Other valid sequences of bool that can be used to select are:

  • Tuple[bool] – a tuple of bool.

  • np.ndarray[bool] - a NumPy NDArray with dtype bool.

  • pd.Series[bool] - a Pandas Series with dtype bool.

  • torch.Tensor[torch.bool] - a PyTorch Tensor with dtype torch.bool.

  • mk.AbstractColumn - a Meerkat column who’s cells are int, bool, or torch.bool.

This is very useful for quickly selecting a subset of rows that satisfy a predicate (like you might do with a WHERE clause in SQL). For example, say we want to select all rows that have a value of "parachute" in the "label" column. We could do this using the following code:

In [24]: small_dp.lz[small_dp["label"] == "parachute"]
Out[24]: DataPanel(nrows: 0, ncols: 13)

Copy vs. Reference

See Copy vs. View Behavior for more information.

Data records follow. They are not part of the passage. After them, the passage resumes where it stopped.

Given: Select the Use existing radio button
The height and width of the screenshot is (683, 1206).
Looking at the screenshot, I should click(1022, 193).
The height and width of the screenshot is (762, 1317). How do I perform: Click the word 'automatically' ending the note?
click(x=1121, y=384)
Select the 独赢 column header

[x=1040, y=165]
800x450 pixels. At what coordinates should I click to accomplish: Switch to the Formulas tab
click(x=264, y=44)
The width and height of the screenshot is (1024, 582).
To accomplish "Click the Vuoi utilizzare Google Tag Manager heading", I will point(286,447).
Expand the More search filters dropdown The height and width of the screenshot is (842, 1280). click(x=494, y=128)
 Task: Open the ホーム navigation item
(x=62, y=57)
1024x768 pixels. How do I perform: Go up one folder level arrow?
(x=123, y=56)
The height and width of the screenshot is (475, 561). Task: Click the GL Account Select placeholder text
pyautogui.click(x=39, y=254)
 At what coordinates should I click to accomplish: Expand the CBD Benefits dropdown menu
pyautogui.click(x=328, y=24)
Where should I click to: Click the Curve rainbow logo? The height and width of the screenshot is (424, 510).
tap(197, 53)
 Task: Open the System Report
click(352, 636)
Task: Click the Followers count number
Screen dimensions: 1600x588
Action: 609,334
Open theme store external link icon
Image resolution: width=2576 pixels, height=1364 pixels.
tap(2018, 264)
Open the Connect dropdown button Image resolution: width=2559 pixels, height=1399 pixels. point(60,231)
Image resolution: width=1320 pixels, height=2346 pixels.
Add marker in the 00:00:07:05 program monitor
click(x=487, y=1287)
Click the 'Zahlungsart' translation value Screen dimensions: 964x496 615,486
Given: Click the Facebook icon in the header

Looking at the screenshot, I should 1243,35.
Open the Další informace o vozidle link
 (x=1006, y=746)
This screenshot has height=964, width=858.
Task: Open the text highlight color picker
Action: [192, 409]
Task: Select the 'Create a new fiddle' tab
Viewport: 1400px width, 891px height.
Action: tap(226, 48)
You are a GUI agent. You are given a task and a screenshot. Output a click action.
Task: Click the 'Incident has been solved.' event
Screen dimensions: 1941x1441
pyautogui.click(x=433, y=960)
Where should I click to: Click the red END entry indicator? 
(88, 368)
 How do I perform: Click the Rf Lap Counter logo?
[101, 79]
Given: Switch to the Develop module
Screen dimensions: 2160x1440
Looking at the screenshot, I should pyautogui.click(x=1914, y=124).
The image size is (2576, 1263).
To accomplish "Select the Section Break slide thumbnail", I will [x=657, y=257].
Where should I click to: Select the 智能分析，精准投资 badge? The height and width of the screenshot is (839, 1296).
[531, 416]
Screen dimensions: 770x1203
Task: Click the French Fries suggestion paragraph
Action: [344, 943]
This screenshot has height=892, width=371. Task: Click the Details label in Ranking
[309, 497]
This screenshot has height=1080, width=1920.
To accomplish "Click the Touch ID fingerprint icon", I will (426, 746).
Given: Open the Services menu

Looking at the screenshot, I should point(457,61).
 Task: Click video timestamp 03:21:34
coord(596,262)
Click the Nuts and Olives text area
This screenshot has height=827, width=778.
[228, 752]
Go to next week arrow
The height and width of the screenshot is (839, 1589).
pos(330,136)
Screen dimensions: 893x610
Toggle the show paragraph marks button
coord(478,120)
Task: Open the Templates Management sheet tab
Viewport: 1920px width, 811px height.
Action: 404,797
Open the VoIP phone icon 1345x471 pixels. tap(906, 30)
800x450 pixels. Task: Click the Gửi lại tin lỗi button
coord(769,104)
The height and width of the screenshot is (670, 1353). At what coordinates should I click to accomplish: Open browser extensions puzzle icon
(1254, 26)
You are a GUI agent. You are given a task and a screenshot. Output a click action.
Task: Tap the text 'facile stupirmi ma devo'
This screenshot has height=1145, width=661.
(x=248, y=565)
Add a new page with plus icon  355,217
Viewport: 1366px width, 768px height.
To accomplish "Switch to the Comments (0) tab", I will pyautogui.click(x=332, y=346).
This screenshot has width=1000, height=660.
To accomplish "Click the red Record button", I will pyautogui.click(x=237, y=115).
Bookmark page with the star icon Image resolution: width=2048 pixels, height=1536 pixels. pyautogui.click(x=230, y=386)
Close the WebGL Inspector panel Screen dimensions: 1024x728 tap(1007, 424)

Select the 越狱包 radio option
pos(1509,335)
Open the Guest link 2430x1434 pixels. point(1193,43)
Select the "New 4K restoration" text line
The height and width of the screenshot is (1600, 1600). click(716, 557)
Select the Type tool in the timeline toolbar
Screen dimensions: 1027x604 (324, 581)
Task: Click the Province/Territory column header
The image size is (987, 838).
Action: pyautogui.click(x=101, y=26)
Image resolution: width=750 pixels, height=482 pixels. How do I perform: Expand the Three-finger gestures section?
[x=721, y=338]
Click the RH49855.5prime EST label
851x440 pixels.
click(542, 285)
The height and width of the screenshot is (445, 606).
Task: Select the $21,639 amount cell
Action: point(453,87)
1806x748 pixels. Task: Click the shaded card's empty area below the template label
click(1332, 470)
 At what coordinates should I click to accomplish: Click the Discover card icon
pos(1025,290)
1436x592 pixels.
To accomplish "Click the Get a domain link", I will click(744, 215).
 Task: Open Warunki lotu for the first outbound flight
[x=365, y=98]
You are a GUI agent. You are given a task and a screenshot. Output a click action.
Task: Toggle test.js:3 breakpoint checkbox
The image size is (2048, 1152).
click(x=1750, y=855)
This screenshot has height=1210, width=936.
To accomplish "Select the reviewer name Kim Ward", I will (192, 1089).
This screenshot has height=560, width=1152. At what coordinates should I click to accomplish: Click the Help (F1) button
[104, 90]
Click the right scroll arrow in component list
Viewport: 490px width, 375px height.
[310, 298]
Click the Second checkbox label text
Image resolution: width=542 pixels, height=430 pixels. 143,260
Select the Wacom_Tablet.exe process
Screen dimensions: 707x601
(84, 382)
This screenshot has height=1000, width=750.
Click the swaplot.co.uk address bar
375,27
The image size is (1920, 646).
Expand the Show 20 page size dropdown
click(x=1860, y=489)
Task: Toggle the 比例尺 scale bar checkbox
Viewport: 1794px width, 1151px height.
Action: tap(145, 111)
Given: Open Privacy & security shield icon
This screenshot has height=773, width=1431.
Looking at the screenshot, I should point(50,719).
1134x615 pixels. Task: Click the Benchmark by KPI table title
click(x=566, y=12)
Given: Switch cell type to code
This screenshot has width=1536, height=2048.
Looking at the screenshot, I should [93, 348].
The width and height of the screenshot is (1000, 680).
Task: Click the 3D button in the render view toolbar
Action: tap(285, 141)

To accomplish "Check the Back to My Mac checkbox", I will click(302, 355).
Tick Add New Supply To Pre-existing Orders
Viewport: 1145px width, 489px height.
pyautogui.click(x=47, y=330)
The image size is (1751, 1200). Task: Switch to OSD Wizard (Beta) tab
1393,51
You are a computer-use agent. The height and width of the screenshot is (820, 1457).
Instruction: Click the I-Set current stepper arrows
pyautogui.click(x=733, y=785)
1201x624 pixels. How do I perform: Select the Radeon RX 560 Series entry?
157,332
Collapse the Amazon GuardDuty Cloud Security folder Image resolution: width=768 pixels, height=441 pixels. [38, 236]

You may be wondering whether the rows returned by indexing are copies or references of the rows in the original DataPanel. This depends on (1) which of the selection strategies above you use (slice vs. Sequence[int] vs. Sequence[bool]) and (2) the column type (e.g. PandasSeriesColumn, NumpyArrayColumn).

In general, columns inherit the copying behavior of their underlying data structure. For example, a NumpyArrayColumn has the copying behavior of a NumPy array, as described in the Numpy indexing documentation. See a more detailed discussion in Copy vs. View Behavior.

For Pandas Users

.iloc and .loc: Pandas users are likely familiar with .iloc and .loc properties of DataFrames and Series. These properties are used to select data by integer position and by label in the index, respectively.In Meerkat, DataPanels and Columns do not have a designated index object as do DataFrames and Series. In Meerkat, the primary way to select rows in Meerkat is by integer position or boolean mask, so there is no need for distinct .iloc and loc indexers.

Indexing Cells: In Pandas, it’s possible to select a cell directly from a DataFrame with a single index like df.loc[2, "label"]. This is not supported in Meerkat. Instead you should chain the indexing operators together. For example, dp["label"][2]. In general, you should index the column first and then the row. Doing it in the reverse order could be wasteful, since the other cells in the row would be loaded for no reason.